Otro de los asuntos que más inquieta a los vecinos es la calidad del agua procedente de Puente Alta, inferior a la que ha llegado de manera habitual desde El Tejo. Hernando lo reconoce: “La garantía de la calidad del agua no es como la nuestra, por supuesto, pero es un agua que está bebiendo toda la Mancomunidad de la Mujer Muerta. Además, nosotros montamos dos potabilizadoras precisamente para eso. Sabíamos que el agua no era de la calidad de la nuestra, y por eso la potabilizamos”.
El bando municipal vigente prohíbe baldeos y limita el riego en horarios muy concretos.

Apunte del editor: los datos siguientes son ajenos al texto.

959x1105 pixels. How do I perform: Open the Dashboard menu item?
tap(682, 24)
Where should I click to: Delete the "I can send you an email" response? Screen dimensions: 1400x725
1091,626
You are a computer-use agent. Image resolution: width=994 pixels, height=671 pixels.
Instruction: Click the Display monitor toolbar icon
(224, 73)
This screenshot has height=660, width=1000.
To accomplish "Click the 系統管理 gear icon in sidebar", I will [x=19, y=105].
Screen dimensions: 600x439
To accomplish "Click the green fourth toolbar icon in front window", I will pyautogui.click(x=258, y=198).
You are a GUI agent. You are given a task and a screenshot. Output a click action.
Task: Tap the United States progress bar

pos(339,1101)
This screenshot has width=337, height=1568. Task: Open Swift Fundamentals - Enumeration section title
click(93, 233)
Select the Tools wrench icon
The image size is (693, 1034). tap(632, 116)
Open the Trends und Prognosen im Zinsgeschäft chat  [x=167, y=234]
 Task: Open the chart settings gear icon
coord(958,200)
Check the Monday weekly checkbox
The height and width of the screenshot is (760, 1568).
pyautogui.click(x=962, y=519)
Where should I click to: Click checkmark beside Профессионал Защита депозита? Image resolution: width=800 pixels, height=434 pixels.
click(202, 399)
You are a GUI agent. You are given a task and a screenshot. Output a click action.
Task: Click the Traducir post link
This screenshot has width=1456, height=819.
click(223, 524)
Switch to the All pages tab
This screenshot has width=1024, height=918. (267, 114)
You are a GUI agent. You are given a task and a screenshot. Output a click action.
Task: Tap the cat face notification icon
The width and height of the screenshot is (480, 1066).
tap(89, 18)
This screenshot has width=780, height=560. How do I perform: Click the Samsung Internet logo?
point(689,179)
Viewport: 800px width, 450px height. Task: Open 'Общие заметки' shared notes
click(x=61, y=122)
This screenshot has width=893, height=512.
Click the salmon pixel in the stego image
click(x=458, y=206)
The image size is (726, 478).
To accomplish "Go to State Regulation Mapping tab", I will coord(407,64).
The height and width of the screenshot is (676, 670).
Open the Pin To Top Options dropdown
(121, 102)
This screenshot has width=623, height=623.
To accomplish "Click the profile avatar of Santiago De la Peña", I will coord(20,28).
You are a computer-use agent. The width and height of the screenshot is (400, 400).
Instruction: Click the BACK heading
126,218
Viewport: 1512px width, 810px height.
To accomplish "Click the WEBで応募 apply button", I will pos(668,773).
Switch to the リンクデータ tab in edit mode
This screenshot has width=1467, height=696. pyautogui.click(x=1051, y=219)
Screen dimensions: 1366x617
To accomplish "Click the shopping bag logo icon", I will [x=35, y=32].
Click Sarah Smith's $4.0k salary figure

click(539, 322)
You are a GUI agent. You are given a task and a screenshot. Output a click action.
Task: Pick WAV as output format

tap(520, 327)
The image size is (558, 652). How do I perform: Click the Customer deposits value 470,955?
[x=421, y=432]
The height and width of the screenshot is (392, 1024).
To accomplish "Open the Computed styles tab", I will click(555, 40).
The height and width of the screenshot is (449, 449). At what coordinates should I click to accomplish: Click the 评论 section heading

Según el concejal, la mayoría de los vecinos está respondiendo bien: “Siempre hay alguna denuncia de gente que se pone a lavar el coche a las tres de la tarde en la puerta de casa, pero por lo general creo que se está respondiendo bien”.
De cara al futuro, Hernando insiste en que la única medida válida es garantizar un nuevo embalse plenamente operativo. “La medida es que nosotros tenemos un pantano y nos tienen que dar un pantano lleno, nuevo o arreglado, como quieran, pero eso es lo que tienen que asegurarnos”.